Records supplied:
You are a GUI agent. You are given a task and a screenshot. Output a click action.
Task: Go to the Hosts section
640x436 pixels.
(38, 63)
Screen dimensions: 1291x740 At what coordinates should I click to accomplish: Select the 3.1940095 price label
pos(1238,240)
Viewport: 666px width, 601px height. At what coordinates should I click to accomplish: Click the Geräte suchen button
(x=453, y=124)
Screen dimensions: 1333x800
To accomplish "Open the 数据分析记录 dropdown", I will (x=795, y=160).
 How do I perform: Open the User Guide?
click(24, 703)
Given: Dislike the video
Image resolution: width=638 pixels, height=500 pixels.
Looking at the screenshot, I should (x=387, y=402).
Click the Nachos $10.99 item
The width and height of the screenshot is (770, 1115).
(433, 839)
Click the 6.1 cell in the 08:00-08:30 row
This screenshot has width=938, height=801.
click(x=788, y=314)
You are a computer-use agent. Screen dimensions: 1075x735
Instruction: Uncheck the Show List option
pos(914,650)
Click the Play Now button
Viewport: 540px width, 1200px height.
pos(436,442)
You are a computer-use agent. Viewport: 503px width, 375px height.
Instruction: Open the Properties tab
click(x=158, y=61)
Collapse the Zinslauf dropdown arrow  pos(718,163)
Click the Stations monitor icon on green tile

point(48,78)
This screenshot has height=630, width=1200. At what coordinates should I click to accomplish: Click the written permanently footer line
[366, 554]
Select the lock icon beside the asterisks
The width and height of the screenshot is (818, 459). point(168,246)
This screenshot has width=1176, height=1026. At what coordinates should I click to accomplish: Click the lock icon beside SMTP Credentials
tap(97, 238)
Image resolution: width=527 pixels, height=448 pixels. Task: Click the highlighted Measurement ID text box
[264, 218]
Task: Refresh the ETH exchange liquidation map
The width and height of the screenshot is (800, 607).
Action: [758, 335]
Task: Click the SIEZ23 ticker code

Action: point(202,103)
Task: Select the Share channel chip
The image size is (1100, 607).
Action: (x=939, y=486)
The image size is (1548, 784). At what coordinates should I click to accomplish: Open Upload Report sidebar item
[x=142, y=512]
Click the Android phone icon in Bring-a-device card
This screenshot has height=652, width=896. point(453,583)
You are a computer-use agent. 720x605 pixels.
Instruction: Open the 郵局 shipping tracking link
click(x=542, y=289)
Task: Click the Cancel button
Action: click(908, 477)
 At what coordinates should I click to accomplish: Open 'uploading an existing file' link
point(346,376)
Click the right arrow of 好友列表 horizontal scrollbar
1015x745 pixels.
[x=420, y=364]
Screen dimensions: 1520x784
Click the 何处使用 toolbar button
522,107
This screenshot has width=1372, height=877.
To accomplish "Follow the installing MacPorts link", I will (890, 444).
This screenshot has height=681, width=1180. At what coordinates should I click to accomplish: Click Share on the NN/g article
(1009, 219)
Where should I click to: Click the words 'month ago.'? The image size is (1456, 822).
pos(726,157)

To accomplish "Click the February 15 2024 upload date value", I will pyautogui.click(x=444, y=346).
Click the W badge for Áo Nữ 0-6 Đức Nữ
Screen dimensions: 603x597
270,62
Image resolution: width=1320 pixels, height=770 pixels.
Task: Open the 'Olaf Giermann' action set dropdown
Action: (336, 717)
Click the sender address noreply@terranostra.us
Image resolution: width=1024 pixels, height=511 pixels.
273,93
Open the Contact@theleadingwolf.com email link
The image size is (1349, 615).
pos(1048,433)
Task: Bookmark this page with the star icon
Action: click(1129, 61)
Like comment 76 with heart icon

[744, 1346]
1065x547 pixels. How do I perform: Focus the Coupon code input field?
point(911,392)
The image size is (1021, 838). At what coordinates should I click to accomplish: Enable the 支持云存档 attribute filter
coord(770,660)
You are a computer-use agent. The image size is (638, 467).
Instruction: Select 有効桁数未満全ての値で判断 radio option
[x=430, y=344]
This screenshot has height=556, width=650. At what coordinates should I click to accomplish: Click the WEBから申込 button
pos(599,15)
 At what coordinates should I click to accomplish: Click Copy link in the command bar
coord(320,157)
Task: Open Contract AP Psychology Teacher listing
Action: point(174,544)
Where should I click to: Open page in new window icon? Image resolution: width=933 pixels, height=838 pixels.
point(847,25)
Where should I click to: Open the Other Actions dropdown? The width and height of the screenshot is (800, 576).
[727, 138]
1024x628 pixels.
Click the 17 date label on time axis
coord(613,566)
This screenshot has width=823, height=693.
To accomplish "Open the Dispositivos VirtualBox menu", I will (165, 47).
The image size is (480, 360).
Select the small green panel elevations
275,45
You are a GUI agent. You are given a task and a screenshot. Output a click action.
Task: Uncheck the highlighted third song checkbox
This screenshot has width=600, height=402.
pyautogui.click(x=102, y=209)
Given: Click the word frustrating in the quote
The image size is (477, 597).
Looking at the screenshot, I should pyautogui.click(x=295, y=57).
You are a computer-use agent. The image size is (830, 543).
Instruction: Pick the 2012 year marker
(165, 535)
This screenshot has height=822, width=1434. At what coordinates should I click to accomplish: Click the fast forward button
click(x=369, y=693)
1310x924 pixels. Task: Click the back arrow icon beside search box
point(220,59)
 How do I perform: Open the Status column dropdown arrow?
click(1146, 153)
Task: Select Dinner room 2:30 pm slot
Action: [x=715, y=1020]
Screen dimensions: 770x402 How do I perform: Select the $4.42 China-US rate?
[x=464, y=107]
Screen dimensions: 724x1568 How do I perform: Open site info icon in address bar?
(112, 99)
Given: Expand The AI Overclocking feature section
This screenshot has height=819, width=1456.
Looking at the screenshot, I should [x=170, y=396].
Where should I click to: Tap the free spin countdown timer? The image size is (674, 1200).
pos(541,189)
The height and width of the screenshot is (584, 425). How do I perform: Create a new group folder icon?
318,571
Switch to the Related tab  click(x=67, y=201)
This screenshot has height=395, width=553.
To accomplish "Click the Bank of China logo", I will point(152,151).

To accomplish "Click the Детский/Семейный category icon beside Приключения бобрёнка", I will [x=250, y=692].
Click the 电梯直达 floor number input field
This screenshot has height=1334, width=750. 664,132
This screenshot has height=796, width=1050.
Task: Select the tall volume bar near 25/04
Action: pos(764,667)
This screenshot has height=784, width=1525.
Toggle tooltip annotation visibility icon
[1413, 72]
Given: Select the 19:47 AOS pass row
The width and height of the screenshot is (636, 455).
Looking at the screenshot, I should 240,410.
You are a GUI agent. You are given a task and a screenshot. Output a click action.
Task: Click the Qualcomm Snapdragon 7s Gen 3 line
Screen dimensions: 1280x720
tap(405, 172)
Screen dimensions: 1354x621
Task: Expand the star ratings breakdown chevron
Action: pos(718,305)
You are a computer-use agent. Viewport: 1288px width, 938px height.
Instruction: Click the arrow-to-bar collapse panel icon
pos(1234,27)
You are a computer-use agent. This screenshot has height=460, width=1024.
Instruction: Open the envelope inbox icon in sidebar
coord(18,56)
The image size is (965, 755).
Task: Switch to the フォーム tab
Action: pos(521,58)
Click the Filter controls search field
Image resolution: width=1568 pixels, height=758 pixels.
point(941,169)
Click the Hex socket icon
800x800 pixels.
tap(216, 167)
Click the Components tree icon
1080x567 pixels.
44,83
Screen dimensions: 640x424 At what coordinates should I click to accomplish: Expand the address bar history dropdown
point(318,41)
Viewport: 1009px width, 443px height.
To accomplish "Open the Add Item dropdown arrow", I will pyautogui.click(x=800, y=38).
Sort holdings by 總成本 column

Task requirements:
Each line of the data above should appear again in your answer, exactly as given.

Written solution:
You are a GUI agent. You are given a task and a screenshot. Output a click action.
Task: Go to the Hosts section
640x436 pixels.
(38, 63)
Screen dimensions: 1291x740 At what coordinates should I click to accomplish: Select the 3.1940095 price label
pos(1238,240)
Viewport: 666px width, 601px height. At what coordinates should I click to accomplish: Click the Geräte suchen button
(x=453, y=124)
Screen dimensions: 1333x800
To accomplish "Open the 数据分析记录 dropdown", I will (x=795, y=160).
 How do I perform: Open the User Guide?
click(24, 703)
Given: Dislike the video
Image resolution: width=638 pixels, height=500 pixels.
Looking at the screenshot, I should (x=387, y=402).
Click the Nachos $10.99 item
The width and height of the screenshot is (770, 1115).
(433, 839)
Click the 6.1 cell in the 08:00-08:30 row
This screenshot has width=938, height=801.
click(x=788, y=314)
You are a computer-use agent. Screen dimensions: 1075x735
Instruction: Uncheck the Show List option
pos(914,650)
Click the Play Now button
Viewport: 540px width, 1200px height.
pos(436,442)
You are a computer-use agent. Viewport: 503px width, 375px height.
Instruction: Open the Properties tab
click(x=158, y=61)
Collapse the Zinslauf dropdown arrow  pos(718,163)
Click the Stations monitor icon on green tile

point(48,78)
This screenshot has height=630, width=1200. At what coordinates should I click to accomplish: Click the written permanently footer line
[366, 554]
Select the lock icon beside the asterisks
The width and height of the screenshot is (818, 459). point(168,246)
This screenshot has width=1176, height=1026. At what coordinates should I click to accomplish: Click the lock icon beside SMTP Credentials
tap(97, 238)
Image resolution: width=527 pixels, height=448 pixels. Task: Click the highlighted Measurement ID text box
[264, 218]
Task: Refresh the ETH exchange liquidation map
The width and height of the screenshot is (800, 607).
Action: [758, 335]
Task: Click the SIEZ23 ticker code

Action: point(202,103)
Task: Select the Share channel chip
The image size is (1100, 607).
Action: (x=939, y=486)
The image size is (1548, 784). At what coordinates should I click to accomplish: Open Upload Report sidebar item
[x=142, y=512]
Click the Android phone icon in Bring-a-device card
This screenshot has height=652, width=896. point(453,583)
You are a computer-use agent. 720x605 pixels.
Instruction: Open the 郵局 shipping tracking link
click(x=542, y=289)
Task: Click the Cancel button
Action: click(908, 477)
 At what coordinates should I click to accomplish: Open 'uploading an existing file' link
point(346,376)
Click the right arrow of 好友列表 horizontal scrollbar
1015x745 pixels.
[x=420, y=364]
Screen dimensions: 1520x784
Click the 何处使用 toolbar button
522,107
This screenshot has width=1372, height=877.
To accomplish "Follow the installing MacPorts link", I will (890, 444).
This screenshot has height=681, width=1180. At what coordinates should I click to accomplish: Click Share on the NN/g article
(1009, 219)
Where should I click to: Click the words 'month ago.'? The image size is (1456, 822).
pos(726,157)

To accomplish "Click the February 15 2024 upload date value", I will pyautogui.click(x=444, y=346).
Click the W badge for Áo Nữ 0-6 Đức Nữ
Screen dimensions: 603x597
270,62
Image resolution: width=1320 pixels, height=770 pixels.
Task: Open the 'Olaf Giermann' action set dropdown
Action: (336, 717)
Click the sender address noreply@terranostra.us
Image resolution: width=1024 pixels, height=511 pixels.
273,93
Open the Contact@theleadingwolf.com email link
The image size is (1349, 615).
pos(1048,433)
Task: Bookmark this page with the star icon
Action: click(1129, 61)
Like comment 76 with heart icon

[744, 1346]
1065x547 pixels. How do I perform: Focus the Coupon code input field?
point(911,392)
The image size is (1021, 838). At what coordinates should I click to accomplish: Enable the 支持云存档 attribute filter
coord(770,660)
You are a computer-use agent. The image size is (638, 467).
Instruction: Select 有効桁数未満全ての値で判断 radio option
[x=430, y=344]
This screenshot has height=556, width=650. At what coordinates should I click to accomplish: Click the WEBから申込 button
pos(599,15)
 At what coordinates should I click to accomplish: Click Copy link in the command bar
coord(320,157)
Task: Open Contract AP Psychology Teacher listing
Action: point(174,544)
Where should I click to: Open page in new window icon? Image resolution: width=933 pixels, height=838 pixels.
point(847,25)
Where should I click to: Open the Other Actions dropdown? The width and height of the screenshot is (800, 576).
[727, 138]
1024x628 pixels.
Click the 17 date label on time axis
coord(613,566)
This screenshot has width=823, height=693.
To accomplish "Open the Dispositivos VirtualBox menu", I will (165, 47).
The image size is (480, 360).
Select the small green panel elevations
275,45
You are a GUI agent. You are given a task and a screenshot. Output a click action.
Task: Uncheck the highlighted third song checkbox
This screenshot has width=600, height=402.
pyautogui.click(x=102, y=209)
Given: Click the word frustrating in the quote
The image size is (477, 597).
Looking at the screenshot, I should pyautogui.click(x=295, y=57).
You are a computer-use agent. The image size is (830, 543).
Instruction: Pick the 2012 year marker
(165, 535)
This screenshot has height=822, width=1434. At what coordinates should I click to accomplish: Click the fast forward button
click(x=369, y=693)
1310x924 pixels. Task: Click the back arrow icon beside search box
point(220,59)
 How do I perform: Open the Status column dropdown arrow?
click(1146, 153)
Task: Select Dinner room 2:30 pm slot
Action: [x=715, y=1020]
Screen dimensions: 770x402 How do I perform: Select the $4.42 China-US rate?
[x=464, y=107]
Screen dimensions: 724x1568 How do I perform: Open site info icon in address bar?
(112, 99)
Given: Expand The AI Overclocking feature section
This screenshot has height=819, width=1456.
Looking at the screenshot, I should [x=170, y=396].
Where should I click to: Tap the free spin countdown timer? The image size is (674, 1200).
pos(541,189)
The height and width of the screenshot is (584, 425). How do I perform: Create a new group folder icon?
318,571
Switch to the Related tab  click(x=67, y=201)
This screenshot has height=395, width=553.
To accomplish "Click the Bank of China logo", I will point(152,151).

To accomplish "Click the Детский/Семейный category icon beside Приключения бобрёнка", I will [x=250, y=692].
Click the 电梯直达 floor number input field
This screenshot has height=1334, width=750. 664,132
This screenshot has height=796, width=1050.
Task: Select the tall volume bar near 25/04
Action: pos(764,667)
This screenshot has height=784, width=1525.
Toggle tooltip annotation visibility icon
[1413, 72]
Given: Select the 19:47 AOS pass row
The width and height of the screenshot is (636, 455).
Looking at the screenshot, I should 240,410.
You are a GUI agent. You are given a task and a screenshot. Output a click action.
Task: Click the Qualcomm Snapdragon 7s Gen 3 line
Screen dimensions: 1280x720
tap(405, 172)
Screen dimensions: 1354x621
Task: Expand the star ratings breakdown chevron
Action: pos(718,305)
You are a computer-use agent. Viewport: 1288px width, 938px height.
Instruction: Click the arrow-to-bar collapse panel icon
pos(1234,27)
You are a computer-use agent. This screenshot has height=460, width=1024.
Instruction: Open the envelope inbox icon in sidebar
coord(18,56)
The image size is (965, 755).
Task: Switch to the フォーム tab
Action: pos(521,58)
Click the Filter controls search field
Image resolution: width=1568 pixels, height=758 pixels.
point(941,169)
Click the Hex socket icon
800x800 pixels.
tap(216, 167)
Click the Components tree icon
1080x567 pixels.
44,83
Screen dimensions: 640x424 At what coordinates should I click to accomplish: Expand the address bar history dropdown
point(318,41)
Viewport: 1009px width, 443px height.
To accomplish "Open the Add Item dropdown arrow", I will pyautogui.click(x=800, y=38).
Sort holdings by 總成本 column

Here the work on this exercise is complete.